II) (CAL-2018- 00510)
E n t r e :
la SOC.1, établie et ayant son siège social à (…) , immatriculée auprès de la Direction Générale des Impôts sous le numéro d’identification (…), représentée par sa gérante actuellement en fonctions,
appelante aux termes d’un exploit de l’huissier de justice Guy ENGEL de Luxembourg en date du 29 mai 2018,
comparant par Maître Anne -Marie SCHMIT, avocat à la Cour, demeurant à Luxembourg,
e t :
la SOC.2, établie et ayant son siège social à (…) , représentée par son gérant actuellement en fonctions, inscrite au registre de (…), prise en sa qualité de syndic de la Résidence (…) ,
intimée aux fins du susdit exploit ENGEL ,
comparant par Maître Georges KRIEGER, avocat à la Cour, demeurant à Luxembourg,
LA COUR D'APPEL:
Par acte notarié de vente du 13 novembre 2006, la SOC.1 (ci-après la SOC.1) a acquis de A.) un appartement avec balcon, situé au 1 er
étage, désigné lot (…), dans un immeuble en copropriété sis à (…) .

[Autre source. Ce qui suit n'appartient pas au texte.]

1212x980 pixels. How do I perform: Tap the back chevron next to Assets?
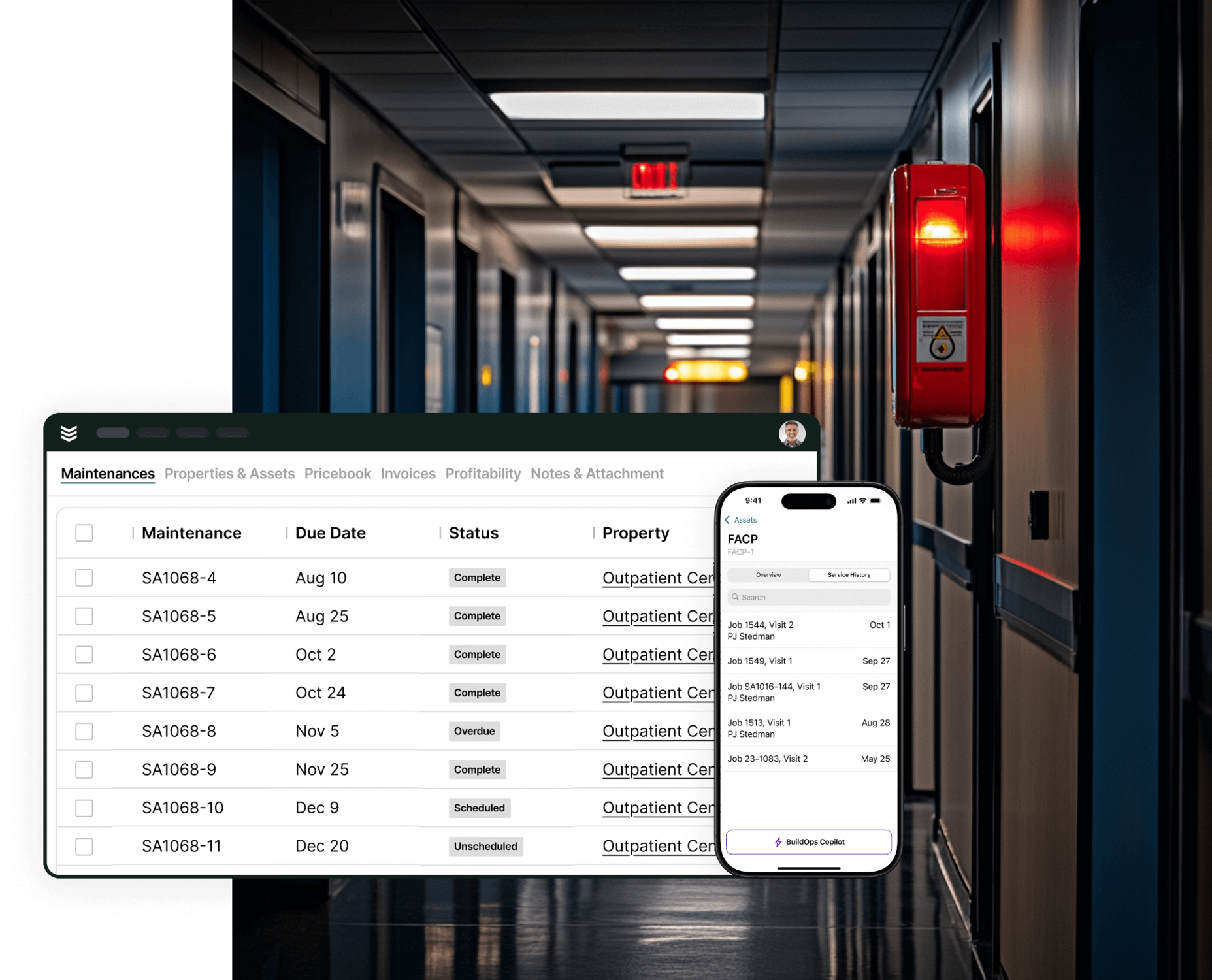coord(727,520)
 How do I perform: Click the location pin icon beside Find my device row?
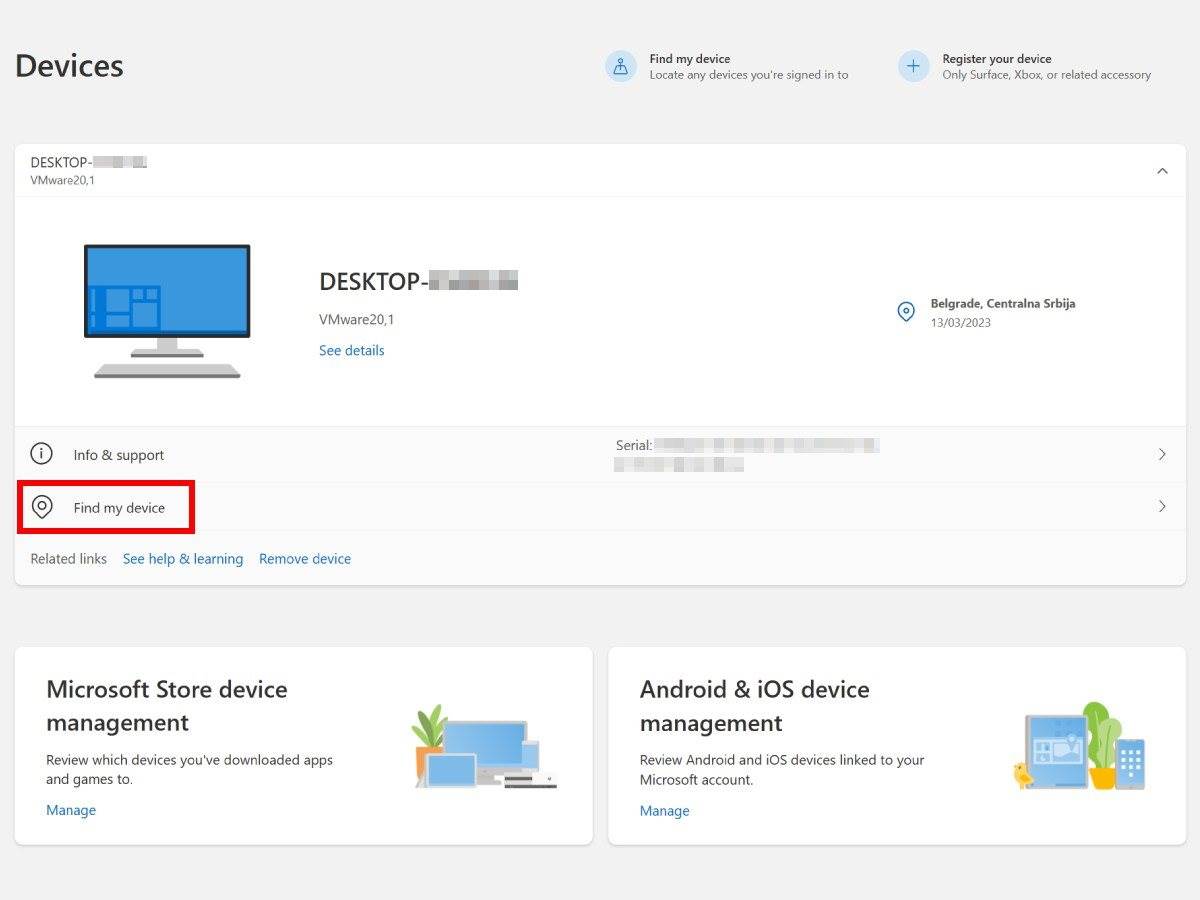(42, 507)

Par contrat de bail commercial du 14 avril 2011, A.) a donné en location à la SOC.3 (ci-après la SOC.3 ) un local commercial situé au rez-de-chaussée et au sous-sol ainsi qu’une petite terrasse située au sous-sol de cet immeuble. La SOC.3 y exploite un restaurant.
La SOC.2 (ci-après la SOC.2) occupe la fonction de syndic de la copropriété de cet immeuble.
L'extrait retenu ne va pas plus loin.